There are also women who are more intelligent than others. They possess many of the ways of men so that they resemble them even in their movements, the manner in which they talk, and their voice. Such women would like to be the active partner, and they would like to be superior to the man who makes this possible for them. Such a woman does not shame herself, either, if she seduces whom she desires. If she has no inclination, he cannot force her to make love. This makes it difficult for her to submit to the wishes of men and brings her to lesbian love. Most of the women with these characteristics are to be found among the educated and elegant women, the scribes, Koran readers, and female scholars. (from Walther 1981)
Just for the sake of triangulating translations, here’s the same passage as quoted in Jacqueline Murray (1996) taken from Jacquart & Thomasset 1988 as translated by Matthew Adamson:
There is a certain category of women who surpass others in intelligence and subtlety. There is a great deal of the masculine in their nature, to such an extent that in their movements, and in the tone of their voice, they bear a certain resemblance to men. They also like being the active partners. A woman like this is capable of vanquishing the man who lets her. When her desire is aroused, she does not shrink from seduction. When she has no desire, then she is not ready for sexual intercourse. This places her in a delicate situation with regard to the desires of men and leads her to Sapphism. [The final sentence from the previous version is not included in this quote.]
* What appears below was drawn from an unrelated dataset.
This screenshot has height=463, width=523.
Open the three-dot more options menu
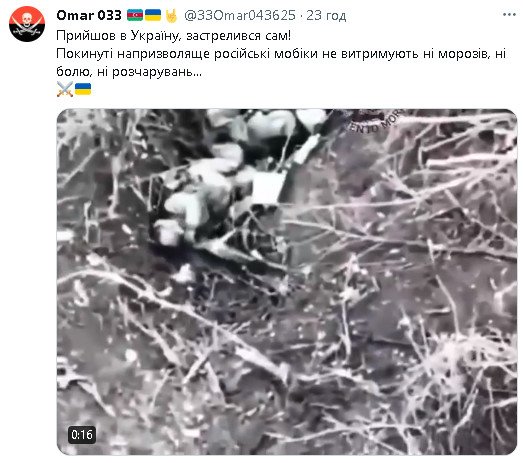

An 18th century western writer, de Busbecq, notes the women's baths as a reputed site of lesbian activity. Male writers (historic and modern) often framed lesbian activity as situational and due to lack of access to men. More casual references to lesbian activity can be hard to interpret, especially when recorded by cultural outsiders, and rarely are sufficient to identify a distinct social category or role. Isolated mentions of women dressing and acting socially as a man in descriptions of 20th century Islamic cultures rarely involve the social access to determine is if lesbianism is also involved. The article includes the image of a 17th century Mughal (Indian) painting depicting what one hopes is a symbolic representation of lesbian activity involving a didlo shot as an arrow. Murray also references the articles by Westphal-Hellbusch and Dickemann in this collection, which will be covered separately. The author notes that modern sexually-repressive attitudes in Islamic cultures have made discussion of lesbianism (or other transgressive sexual and gender practices) very difficult.